Kevin Wall is desperate to represent his adopted country. Picture: Andrew Ritchie         d439429
Kevin Wall is desperate to represent his adopted country. Picture: Andrew Ritchie         d439429

WOODLANDS resident Kevin Wall is working desperately to get Australian citizenship and a subsequent seat on the nation’s Paralympic rowing team.

The Irishman, who trains at the WA Rowing Club in Perth, has competed in the New South Wales State Championships, Australian Rowing Championships, as well as representing Balmain Rowing Club at the Head of the Charles in Boston.

Wall moved to Australia in 2013 after narrowly missing selection for the Irish coxed four crew at the 2012 London Paralympics.

The 29-year-old was diagnosed with cerebral palsy after birth and spent more than a decade in speech and physiotherapy, but said he did not consider himself different to anyone else.

“I don’t see myself as a guy with a disability. I have a very normal life; I’m just inconvenienced by cerebral palsy,” he said.

Wall works more than 60 hours a week as a roadside mechanic in addition to his strict training regime, while pursuing every avenue possible to expedite his citizenship process.

“The predicament I’m in at the moment is I’m pushing my citizenship and going by normal law it’s going to take too long,” the determined rower said.

“If I get permanent residency in September and citizenship a year later, that’s four weeks after the Rio de Janeiro Games.

“I believe that if I’m not in the Australian Rio squad, if I’m not the fourth man in the boat, as a citizen, I’d be pushing the squad (as the fifth man).

“I am Irish but I’m in the place I love most. I live in Perth, I work in Perth and my future is in Perth.”

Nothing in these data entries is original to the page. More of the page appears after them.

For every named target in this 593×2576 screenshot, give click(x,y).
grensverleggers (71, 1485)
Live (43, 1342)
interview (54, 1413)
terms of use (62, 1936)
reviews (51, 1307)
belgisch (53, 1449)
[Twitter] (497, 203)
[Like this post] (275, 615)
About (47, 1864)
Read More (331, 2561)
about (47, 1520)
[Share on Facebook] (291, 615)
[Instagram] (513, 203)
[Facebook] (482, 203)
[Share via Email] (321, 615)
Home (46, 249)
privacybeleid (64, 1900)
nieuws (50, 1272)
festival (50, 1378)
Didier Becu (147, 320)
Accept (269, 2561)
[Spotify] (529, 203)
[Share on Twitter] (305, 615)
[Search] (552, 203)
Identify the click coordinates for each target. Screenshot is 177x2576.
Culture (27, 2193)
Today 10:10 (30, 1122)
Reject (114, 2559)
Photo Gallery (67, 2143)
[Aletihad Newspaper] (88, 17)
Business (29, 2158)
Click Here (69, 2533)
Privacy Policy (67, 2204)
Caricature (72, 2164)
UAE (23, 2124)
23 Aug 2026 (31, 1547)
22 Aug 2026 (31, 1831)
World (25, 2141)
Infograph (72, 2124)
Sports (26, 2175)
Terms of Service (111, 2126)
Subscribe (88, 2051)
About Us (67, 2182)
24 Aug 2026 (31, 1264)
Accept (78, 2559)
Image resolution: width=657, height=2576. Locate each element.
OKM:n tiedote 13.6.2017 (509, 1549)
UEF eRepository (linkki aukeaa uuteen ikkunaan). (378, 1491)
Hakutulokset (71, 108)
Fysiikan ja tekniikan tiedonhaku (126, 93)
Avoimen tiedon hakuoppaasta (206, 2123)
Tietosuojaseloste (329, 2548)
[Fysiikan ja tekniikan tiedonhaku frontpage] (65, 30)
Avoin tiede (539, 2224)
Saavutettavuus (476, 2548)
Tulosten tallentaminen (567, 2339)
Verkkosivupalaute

Wall said there were several aspects of rowing that provided poignant lessons in life, including the importance of composure in stressful situations.

“When you’re out in the race and it’s the last 200m, you can’t throw yourself around, you can’t get frustrated, you can’t rush. It’s elegant; you have to be strong and quick but if you’re not composed you’re going to slow the boat down.”

Wall said he had written to politicians, as well as WA sporting bodies and hoped to call himself an Australian this time next year.